Data records:
# # # # # # #

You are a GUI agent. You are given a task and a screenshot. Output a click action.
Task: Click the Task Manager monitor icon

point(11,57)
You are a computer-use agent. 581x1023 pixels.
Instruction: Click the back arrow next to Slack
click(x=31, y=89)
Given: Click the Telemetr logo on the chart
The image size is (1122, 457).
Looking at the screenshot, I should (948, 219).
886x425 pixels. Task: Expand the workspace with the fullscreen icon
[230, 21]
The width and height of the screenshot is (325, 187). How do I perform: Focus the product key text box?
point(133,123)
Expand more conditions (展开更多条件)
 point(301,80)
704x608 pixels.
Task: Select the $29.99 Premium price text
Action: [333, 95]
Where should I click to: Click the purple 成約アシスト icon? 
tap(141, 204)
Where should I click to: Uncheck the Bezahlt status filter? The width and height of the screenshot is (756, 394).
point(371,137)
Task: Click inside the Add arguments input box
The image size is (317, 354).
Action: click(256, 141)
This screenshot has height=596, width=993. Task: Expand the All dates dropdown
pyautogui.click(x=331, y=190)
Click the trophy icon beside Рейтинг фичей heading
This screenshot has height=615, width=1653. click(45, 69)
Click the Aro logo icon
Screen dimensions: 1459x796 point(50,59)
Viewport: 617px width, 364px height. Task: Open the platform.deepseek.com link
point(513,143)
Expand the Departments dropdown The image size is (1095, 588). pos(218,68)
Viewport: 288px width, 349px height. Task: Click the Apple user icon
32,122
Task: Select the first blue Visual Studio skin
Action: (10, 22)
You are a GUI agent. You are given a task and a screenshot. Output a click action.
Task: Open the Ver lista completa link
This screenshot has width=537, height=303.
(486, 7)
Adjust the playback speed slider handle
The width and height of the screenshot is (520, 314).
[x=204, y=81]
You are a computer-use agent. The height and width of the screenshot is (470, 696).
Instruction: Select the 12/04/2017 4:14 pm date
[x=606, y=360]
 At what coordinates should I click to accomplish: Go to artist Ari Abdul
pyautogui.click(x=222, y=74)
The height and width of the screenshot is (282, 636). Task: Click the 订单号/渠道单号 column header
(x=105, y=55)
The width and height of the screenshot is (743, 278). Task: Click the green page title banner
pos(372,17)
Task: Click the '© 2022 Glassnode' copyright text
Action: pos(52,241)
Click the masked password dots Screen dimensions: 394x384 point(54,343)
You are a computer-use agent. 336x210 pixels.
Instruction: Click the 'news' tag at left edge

# # # # # # #

■ Task to carry out
Copy every record above exactly as it appears.

■ Your solution
You are a GUI agent. You are given a task and a screenshot. Output a click action.
Task: Click the Task Manager monitor icon

point(11,57)
You are a computer-use agent. 581x1023 pixels.
Instruction: Click the back arrow next to Slack
click(x=31, y=89)
Given: Click the Telemetr logo on the chart
The image size is (1122, 457).
Looking at the screenshot, I should (948, 219).
886x425 pixels. Task: Expand the workspace with the fullscreen icon
[230, 21]
The width and height of the screenshot is (325, 187). How do I perform: Focus the product key text box?
point(133,123)
Expand more conditions (展开更多条件)
 point(301,80)
704x608 pixels.
Task: Select the $29.99 Premium price text
Action: [333, 95]
Where should I click to: Click the purple 成約アシスト icon? 
tap(141, 204)
Where should I click to: Uncheck the Bezahlt status filter? The width and height of the screenshot is (756, 394).
point(371,137)
Task: Click inside the Add arguments input box
The image size is (317, 354).
Action: click(256, 141)
This screenshot has height=596, width=993. Task: Expand the All dates dropdown
pyautogui.click(x=331, y=190)
Click the trophy icon beside Рейтинг фичей heading
This screenshot has height=615, width=1653. click(45, 69)
Click the Aro logo icon
Screen dimensions: 1459x796 point(50,59)
Viewport: 617px width, 364px height. Task: Open the platform.deepseek.com link
point(513,143)
Expand the Departments dropdown The image size is (1095, 588). pos(218,68)
Viewport: 288px width, 349px height. Task: Click the Apple user icon
32,122
Task: Select the first blue Visual Studio skin
Action: (10, 22)
You are a GUI agent. You are given a task and a screenshot. Output a click action.
Task: Open the Ver lista completa link
This screenshot has width=537, height=303.
(486, 7)
Adjust the playback speed slider handle
The width and height of the screenshot is (520, 314).
[x=204, y=81]
You are a computer-use agent. The height and width of the screenshot is (470, 696).
Instruction: Select the 12/04/2017 4:14 pm date
[x=606, y=360]
 At what coordinates should I click to accomplish: Go to artist Ari Abdul
pyautogui.click(x=222, y=74)
The height and width of the screenshot is (282, 636). Task: Click the 订单号/渠道单号 column header
(x=105, y=55)
The width and height of the screenshot is (743, 278). Task: Click the green page title banner
pos(372,17)
Task: Click the '© 2022 Glassnode' copyright text
Action: pos(52,241)
Click the masked password dots Screen dimensions: 394x384 point(54,343)
You are a computer-use agent. 336x210 pixels.
Instruction: Click the 'news' tag at left edge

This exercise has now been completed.